The US government recommended a 30-year prison sentence for defendant Salim Hamdan, whereas the six US military court officers decided to sentence him to five and a half years only. I believe that the defendant himself, who was said to have worked as a driver for Al-Qaeda leader Osama Bin Laden, had expected to be sentenced to death by hanging.
Was this the best that could be achieved after years of combating terror, which has shaken the world?
The revival of the military tribunal system in the United States for the first time since the end of World War II confirms the seriousness of the matter. There has been a lot of controversy over this issue, because the Americans could have settled for civil prosecutions, considering that the victims of the 11 September attacks were Americans and that the attacks took place on US soil, thus justifying the pursuit and capture of the perpetrators of these attacks anywhere in the world.
Was this trial an erroneous start and the proof of this is that not even a military commission has succeeded in finding anything against the first defendant that deserves a harsh punishment? Or was it a new starting point for prosecuting someone who is more than just a driver, all the way to prosecuting leaders like Khalid al-Sheikh Muhammad and Bin-Shibah?

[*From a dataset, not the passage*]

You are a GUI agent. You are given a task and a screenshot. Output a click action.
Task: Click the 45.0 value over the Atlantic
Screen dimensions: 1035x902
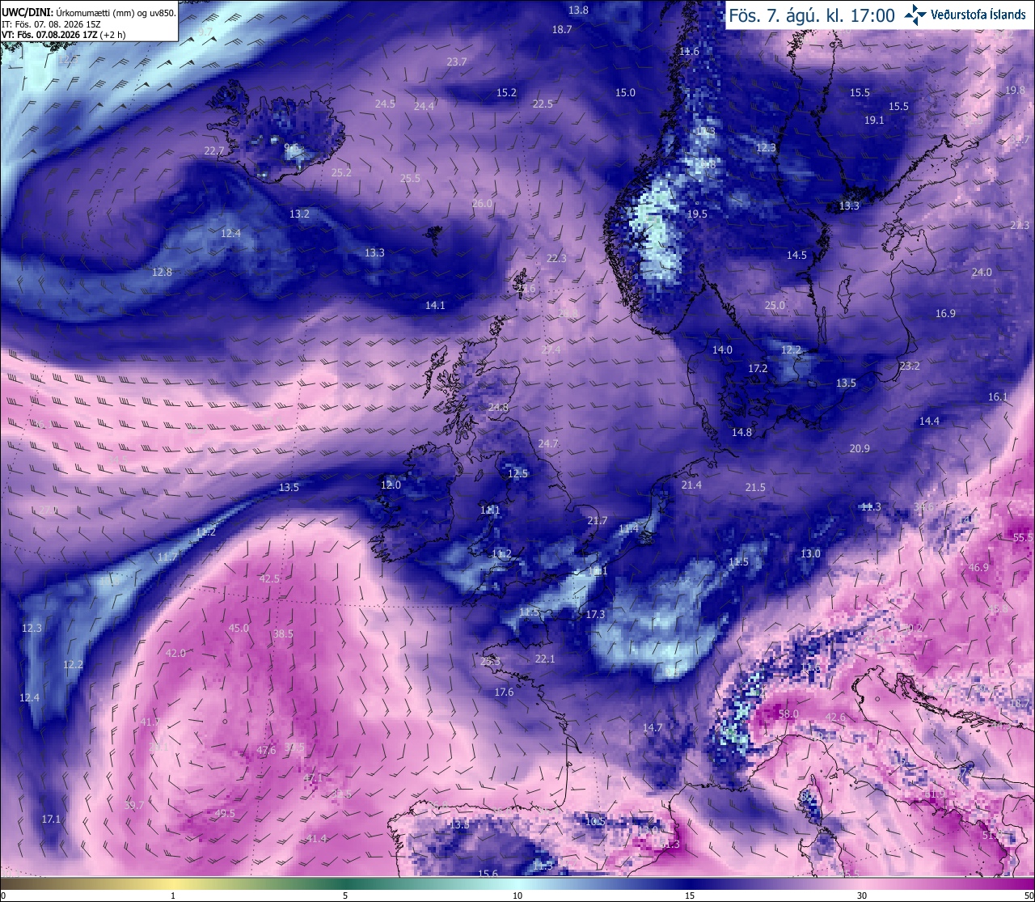[x=239, y=628]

Perhaps the goal was to soothe souls and emphasize the justness of the military system, especially since most military tribunals in the world are known for their death-by-hanging sentences. These courts do not give defendants a real chance to defend themselves and are established in the first place in an effort to settle scores with opponents or intimidate others, far from civil courts, where procedures are long and cautious and where defendants and their attorneys enjoy many rights, foremost among which is the right to obtain the kind of information that may prove them guilty or innocent. If the goal behind choosing Salim Hamdan as the first defendant to appear before this tribunal was to merely soothe souls and prove the excellence of the tribunal and its prosecution system, then this step has not yielded such a positive effect. Rather, it has disappointed two categories of people: The first category reacted to the tribunal by reiterating that Guantanamo prisoners are innocent and that some of them are victims of a political attack. They noted that the defendant has only a fourth-grade education and that investigators have failed to find any evidence implicating him in any crime whatsoever. The second category of people believes that Al-Qaeda is the greatest danger of all and that harsh punishments must be imposed. These people reject the saying that the man was merely the driver of the leader of terrorism and believe that the tribunal is weak in terms of its members and the punishment it imposed.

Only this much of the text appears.